▶ [PROVIDED ENTRIES]:
═══
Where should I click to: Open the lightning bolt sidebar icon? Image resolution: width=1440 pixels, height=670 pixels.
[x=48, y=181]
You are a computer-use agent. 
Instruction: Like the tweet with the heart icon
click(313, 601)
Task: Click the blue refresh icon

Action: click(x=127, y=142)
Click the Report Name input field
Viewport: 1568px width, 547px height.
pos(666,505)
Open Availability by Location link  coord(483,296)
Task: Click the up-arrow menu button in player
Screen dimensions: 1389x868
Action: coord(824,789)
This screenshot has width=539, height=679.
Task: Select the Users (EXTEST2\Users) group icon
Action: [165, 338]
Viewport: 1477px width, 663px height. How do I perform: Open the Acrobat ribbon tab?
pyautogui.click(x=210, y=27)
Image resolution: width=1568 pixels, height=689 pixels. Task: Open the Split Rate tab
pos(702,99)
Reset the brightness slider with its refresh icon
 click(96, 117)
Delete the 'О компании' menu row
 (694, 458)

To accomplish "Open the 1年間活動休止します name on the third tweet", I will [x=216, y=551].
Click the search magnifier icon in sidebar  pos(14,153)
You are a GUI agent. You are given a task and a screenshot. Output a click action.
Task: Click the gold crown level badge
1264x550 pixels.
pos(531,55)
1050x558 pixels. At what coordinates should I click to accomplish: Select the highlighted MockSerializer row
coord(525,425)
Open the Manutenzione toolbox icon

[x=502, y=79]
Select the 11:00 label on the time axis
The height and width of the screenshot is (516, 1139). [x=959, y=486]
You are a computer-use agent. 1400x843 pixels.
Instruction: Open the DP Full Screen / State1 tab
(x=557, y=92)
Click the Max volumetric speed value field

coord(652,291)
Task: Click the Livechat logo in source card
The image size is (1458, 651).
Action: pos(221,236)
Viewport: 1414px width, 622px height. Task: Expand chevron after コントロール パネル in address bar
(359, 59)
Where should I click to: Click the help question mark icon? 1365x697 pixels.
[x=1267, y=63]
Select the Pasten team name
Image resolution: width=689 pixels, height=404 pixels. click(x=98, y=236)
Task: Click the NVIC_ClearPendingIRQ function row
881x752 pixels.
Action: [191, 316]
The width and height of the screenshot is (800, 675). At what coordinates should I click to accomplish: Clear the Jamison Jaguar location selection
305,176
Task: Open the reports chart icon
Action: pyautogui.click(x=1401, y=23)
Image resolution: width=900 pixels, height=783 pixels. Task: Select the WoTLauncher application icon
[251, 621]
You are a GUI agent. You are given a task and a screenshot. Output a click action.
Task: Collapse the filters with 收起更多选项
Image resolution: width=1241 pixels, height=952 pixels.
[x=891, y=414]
═══
▶ [ASSIGNMENT]: Whenever a line above includes "computer", copy it in full.

▶ [ANSWER TO THIS EXERCISE]:
You are a computer-use agent. 
You are a computer-use agent. 1400x843 pixels.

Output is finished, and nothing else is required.